The program is actually running fine, using the following code:

qiime cutadapt trim-paired
--i-demultiplexed-sequences paired-end-demux-16S.qza
--p-anywhere-f 'CTGTCTCTTATACACATCTCCGAGCCCACGAGAC'
--p-anywhere-r 'CTGTCTCTTATACACATCTGACGCTGCCGACGA'
--p-cores 2
--o-trimmed-sequences paired-end-trim-16S.qza
--verbose

Unfortunately when I check the verbose output it presents me very low trimming results:

I got the adapter sequences directly from Macrogen, the company which did the sequencing service.
To be sure that adapter sequences where actually there and sequences where specific to forward and reverse read (as stated by the technical support) I checked fastq sequences for the presence of the adapter and almost (!!!) all reads present the corresponding sequence in either R1 or R2 respectivly:

Although I find it weard that not all complete sequence-reads present adaptors as I expected, the amount of reads that finally got trimmed is far less (1,6%) than the amount of reads that bear the sequence according to fastq sequences.
Note: In former runs I used "front" and "adapter" in place of "anywhere" because I wasn't sure if the adapter sequences where placed in 5' or 3' (actually I think they are placed on both ends). The --verbose outputs where very similar.

Many thanks in advance for any hint that might help!

llenzi · December 2, 2020, 12:10pm

Hi @elephas,

Welcome on the forum!
If you have not fixed the issue yet, I would suggest you to trim the PCR primers instead of the sequencing adapters, which should
be following the adapter sequences in your reads (although it may depend on the library prep used).

Also, I suggest you to look at the following thread:

and add '--p-match-adapter-wildcads' and '--p-discard-untrimmed' as options!

Hope it helps

elephas · December 4, 2020, 6:11pm

Hi IIenzi!
Thanks for the reply and the warm welcome!
I followed your suggestion and searched for the PCR primers but unfortunatly they are localized at the extremes of each reads and apparently the adapters follow afterwards. I checked it in the fastq sequences and also in the procedure description of Macrogen where it is explained that first adapters are added to fragmented gDNA and afterwards PCR amplified. Therefore cutting the primers doesn’t help to get rid of the adapters.
Anyway I ran the commend to see if primer cutting is more efficient and effectivly I got 99,8 % trimmed sequences.
Update: After really actually counting the times adapter sequences apear in my fastq files I see that there are effectivly very few adapters. This is something I completely don't understand because suppoesdly as allmost all reads have the primer sequence the adapter should be automatically amplified together with the 16S fragment.
I could simply cut primers and the few adapters that are there and simply go on, but I want to make sure that I am really doing the correct thing! Is there any further suggestion? Many thanks in advance!

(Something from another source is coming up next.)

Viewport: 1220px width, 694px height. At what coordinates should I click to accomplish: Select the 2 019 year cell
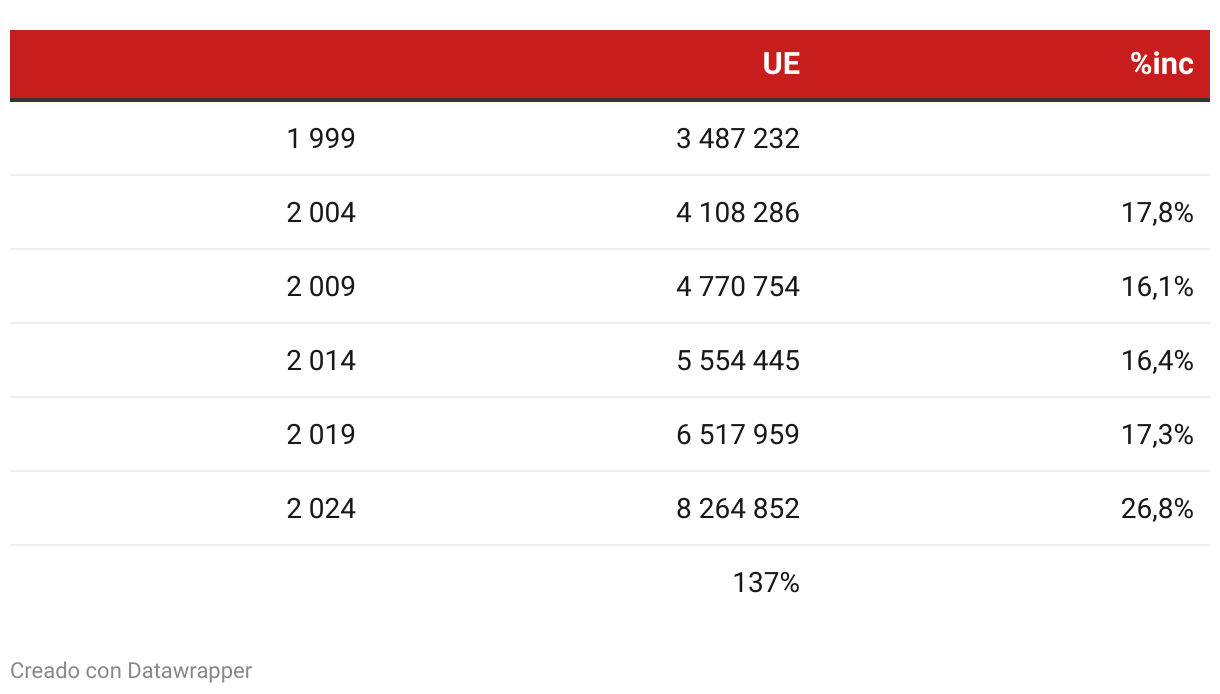click(x=321, y=435)
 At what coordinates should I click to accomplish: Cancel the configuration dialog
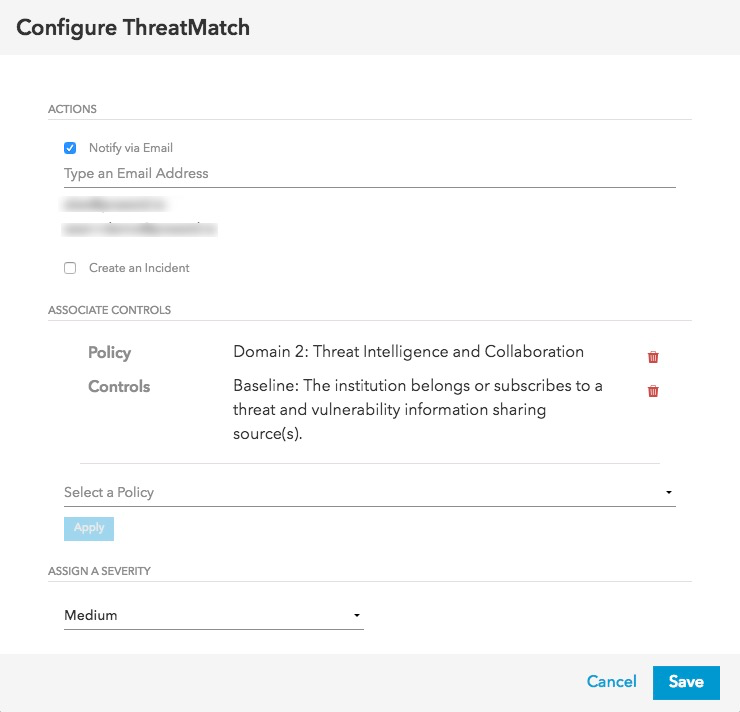(x=611, y=682)
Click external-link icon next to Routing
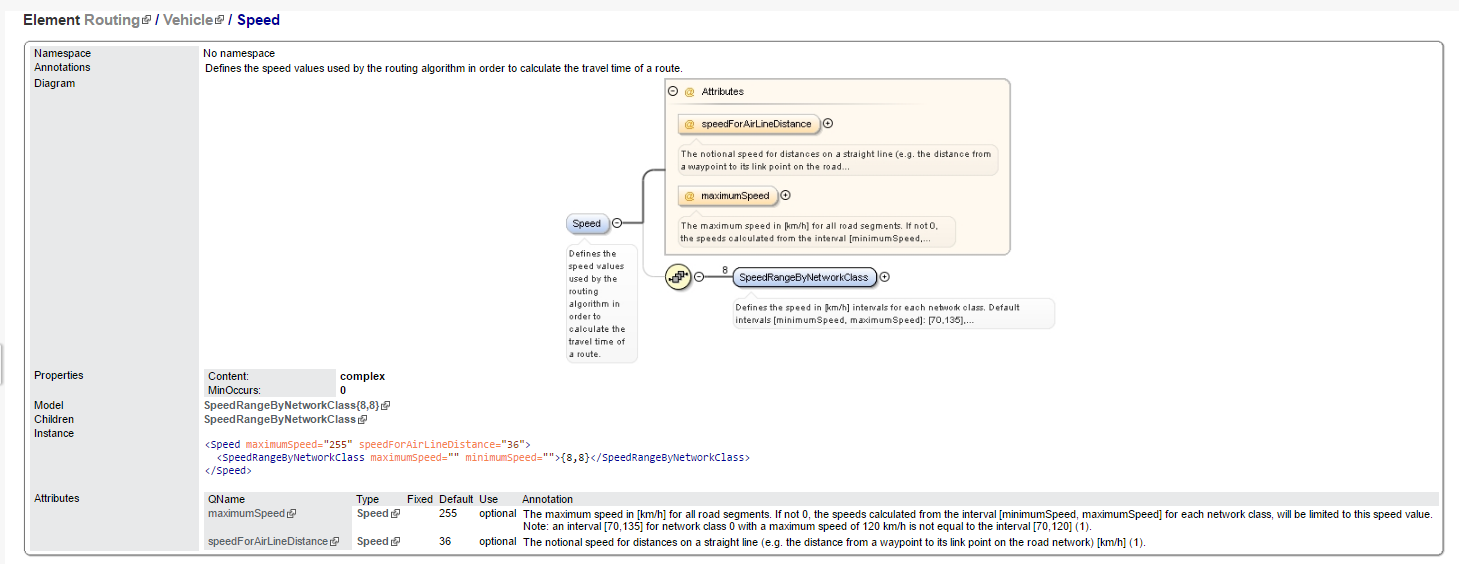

llenzi · December 7, 2020, 9:15am

Hi @elephas,

sorry for not replying earlier but I was not notified for your reply, please be sure to tag @elephas people in for that!

On your question: "Orazio, there are more library prep protocols that stars in the Sky" (I may be confuse please not take it as literal citation ), and I am not a lab person and I don't know many of them!

If (as I assume), with 'adapters' we are referring to the sequencing adapters, these are the priming sites for the sequencing process and, given its directionality, the bases included in the reads are located at the 3' side of the adapters. Hence, to be present in the sequences, the PCR-primers have to 'follow' the sequencing adapters.
In this context, your percentage of sequences containing the adapters and PCR primers are pretty normal, actually they may even gave you sequences already adapter-trimmed! By chance, did you run fastqc on your sequences? It should highlight the presence of adapters (as well as duplicate sequences as the primers ...)

If you remove the PCR primers, could you still find the adapters?

To me, I think removing the primers you will be fine.

Cheers